Email communications are essential to getting the job done in today's business world, but many companies are overwhelmed by spam, the security risks of e-mail borne viruses and worms and liability implications of e-mail containing pornography or other undesirable content. It's getting harder and harder for network administrators to keep it all under control.
And if you're in a regulated industry, you may have no choice: communications containing clients' personal information, medical records, financial data and so forth must, by law, be secured.
One solution is to work harder, invest more money in anti-spam software, anti-virus software and more sophisticated firewalls. Another solution - one increasingly being chosen by small and medium sized companies that don't have the personnel to deal with e-mail security onsite - is to "outsource" it to a managed e-mail security service. In this article, we'll look at the pros and cons and some of the options that are available.
How does a managed e-mail security service work?
These services intercept the e-mail addressed to your domain and filter it before it ever reaches your e-mail servers. That keeps malicious attachments, spam and other unwanted mail off your network and thus unable to do harm. Images can even be analyzed by software that can detect inappropriate content, based on a sensitivity level that you set.
Most services allow you to configure the filtering options to prevent false positives. Just as with onsite filtering software, you can construct blacklists and/or whitelists to ensure that undesired mail never gets into your system, and to ensure that the mail you do want doesn't get caught by the filters.
Advantages of using a managed e-mail security service
Using a service to do the filtering for you frees up your IT resources for the use of your business. Administrators don't spend all their time on e-mail security issues. Network bandwidth isn't taken up by unwanted messages. Mail server storage space isn't diminished because of unwanted messages. Users don't waste time deleting unwanted messages. And the downtime that can be caused by a virus that gets into the network via e-mail is eliminated.
Other advantages include:
- Your company doesn't have to purchase any additional hardware or software to implement the security solution.
- Services can use the most sophisticated and advanced filtering technologies that are beyond the budget of small and medium sized businesses.
- If there is a problem with the filtering software or hardware, it's taken care of by the service, and a good service will have redundant hardware and software with failover to reduce the impact on your incoming and outgoing mail.
- The service can be the first line of defense in a multi-layered e-mail security plan; you can still implement internal security controls to work in conjunction with it.
- Because services handle a large amount of e-mail traffic from different clients, they can analyze and identify new security threats before they are published and before your internal security mechanisms would be able to protect against them.
Drawbacks of using a managed e-mail security service
Perhaps the biggest concern that IT professionals and company managers have with using a managed e-mail security service is, well, security. Your company's e-mail must pass through someone else's hands before it gets to you, and the potential exists for it to be read by unauthorized persons or even diverted, deleted, changed or disclosed to others.

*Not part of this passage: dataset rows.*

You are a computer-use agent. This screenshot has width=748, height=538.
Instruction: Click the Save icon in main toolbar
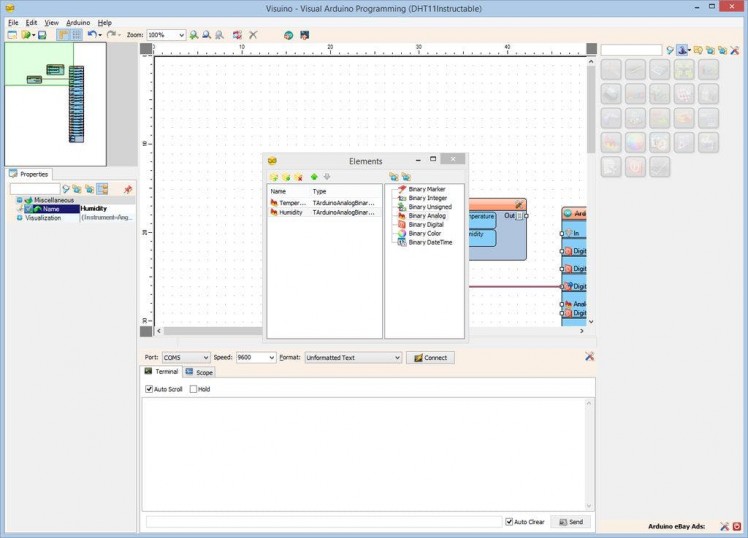(x=42, y=35)
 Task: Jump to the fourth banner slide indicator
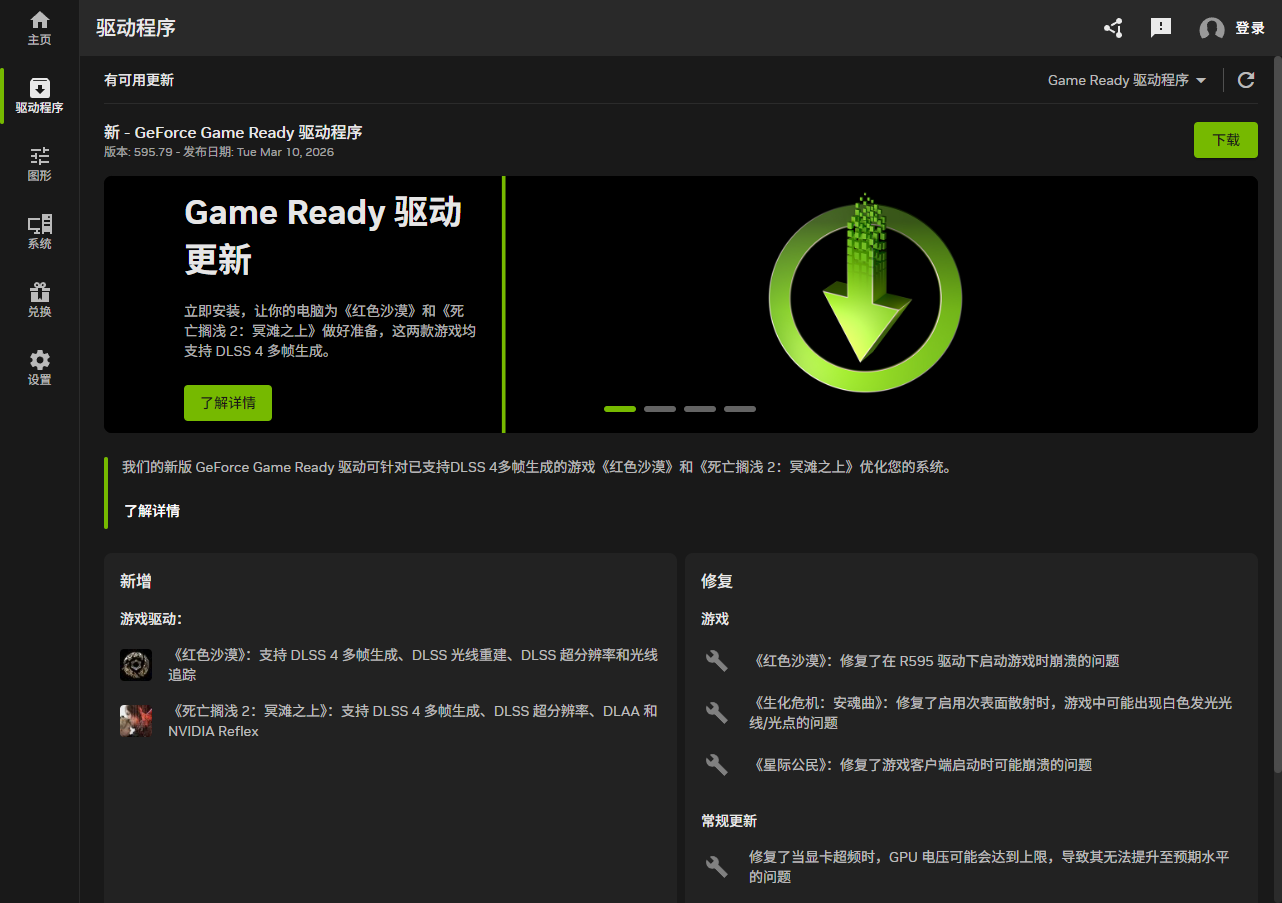coord(740,409)
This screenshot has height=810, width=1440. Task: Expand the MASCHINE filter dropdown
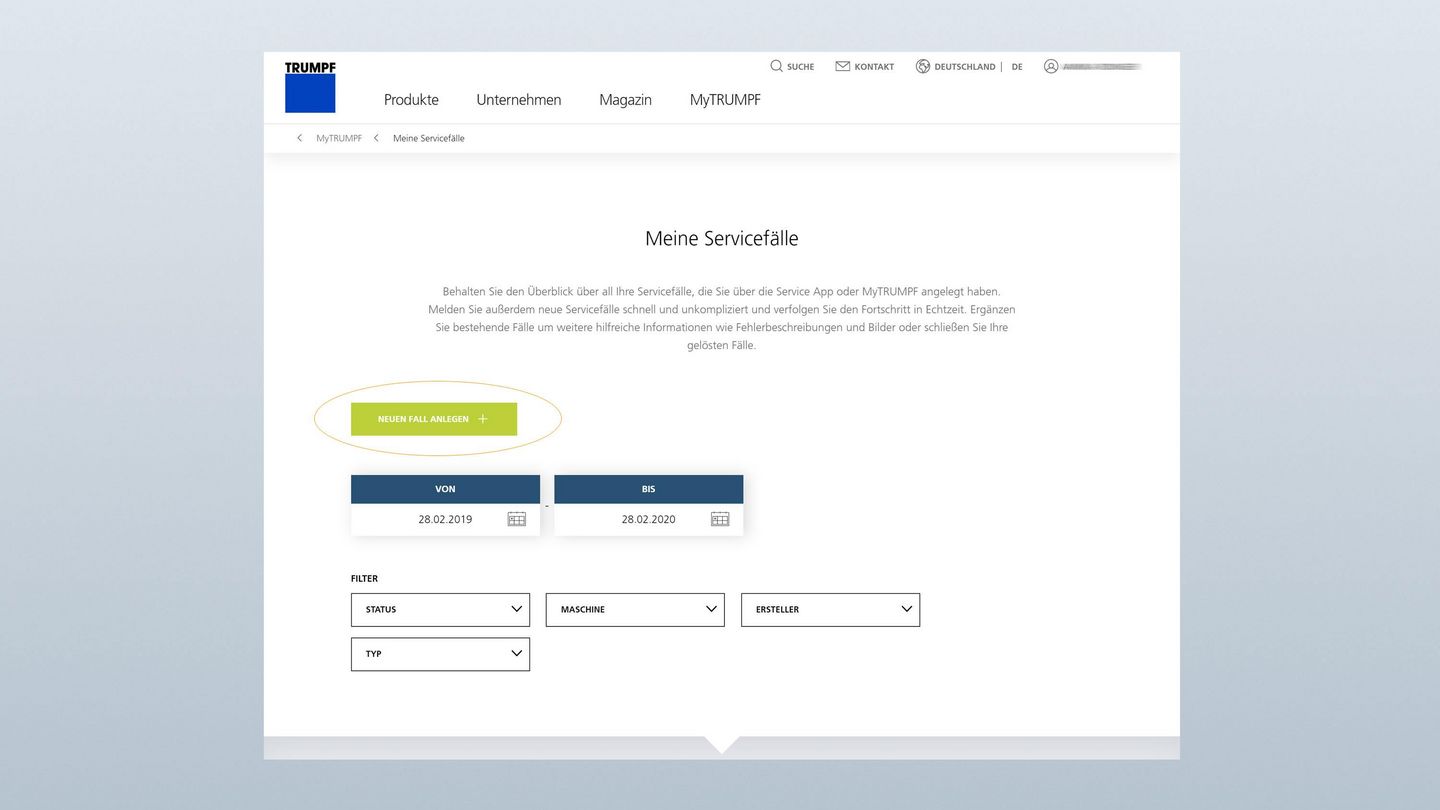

It's important to realize that sending e-mail across the Internet is always like sending a postcard through the postal system. It's open to anyone along the way who wants to read it. Unless you encrypt your e-mail, it's not secure just because you run your own mail servers. How do services address the security concerns? Content is filtered by software according to various algorithms so it is being "read" by a computer, not by human beings.
Other concerns with using a managed e-mail security service include:
- Will there be a delay in getting and sending mail due to its having to pass through the service?
- Is there a mechanism for reviewing mail tagged as unwanted to allow users to catch and retrieve wanted messages that have been misidentified?
- In case of problems, does the service provide 24/7 support?
Choosing a managed e-mail security service
There are a number of companies offering managed e-mail security services. Examples include:
- IBM E-mail Security Management (IBM Global Services)
- Postini integrated message management
- MessageLabs SMB and Enterprise managed email solutions
In selecting a service, be sure you know exactly what you're getting for your money. Read the contract and don't be shy about asking questions. Here are some things you'll want to know:
- Does the service provide virus filtering as well as spam filtering?
- Do you get a service level agreement that guarantees no malicious software will reach your network?
- What is the spam capture rate claimed by the service?
- What is the false positive rate?
- Does the service enforce your email policies by controlling content of email sent out of, as well as into, your network?
- Are the rules configurable to meet your specific needs?
Another big concern is scalability. Can the service handle the volume of email your organization generates as it grows? Can you transition smoothly and seamlessly from an SMB solution to an enterprise level solution?
Some email management services provide solutions that are specifically tailored to individual industries, such as financial services, government/public sector, healthcare, or professional services. This can be especially useful in terms of spam filtering accuracy.
Much of IT is moving from a product-based to a service-based model, and management of email is no exception. There are many advantages, especially for a small to medium business that doesn't have a large IT staff, to outsourcing your email security management - if you take the time to do your homework and select the service that's right for your organization.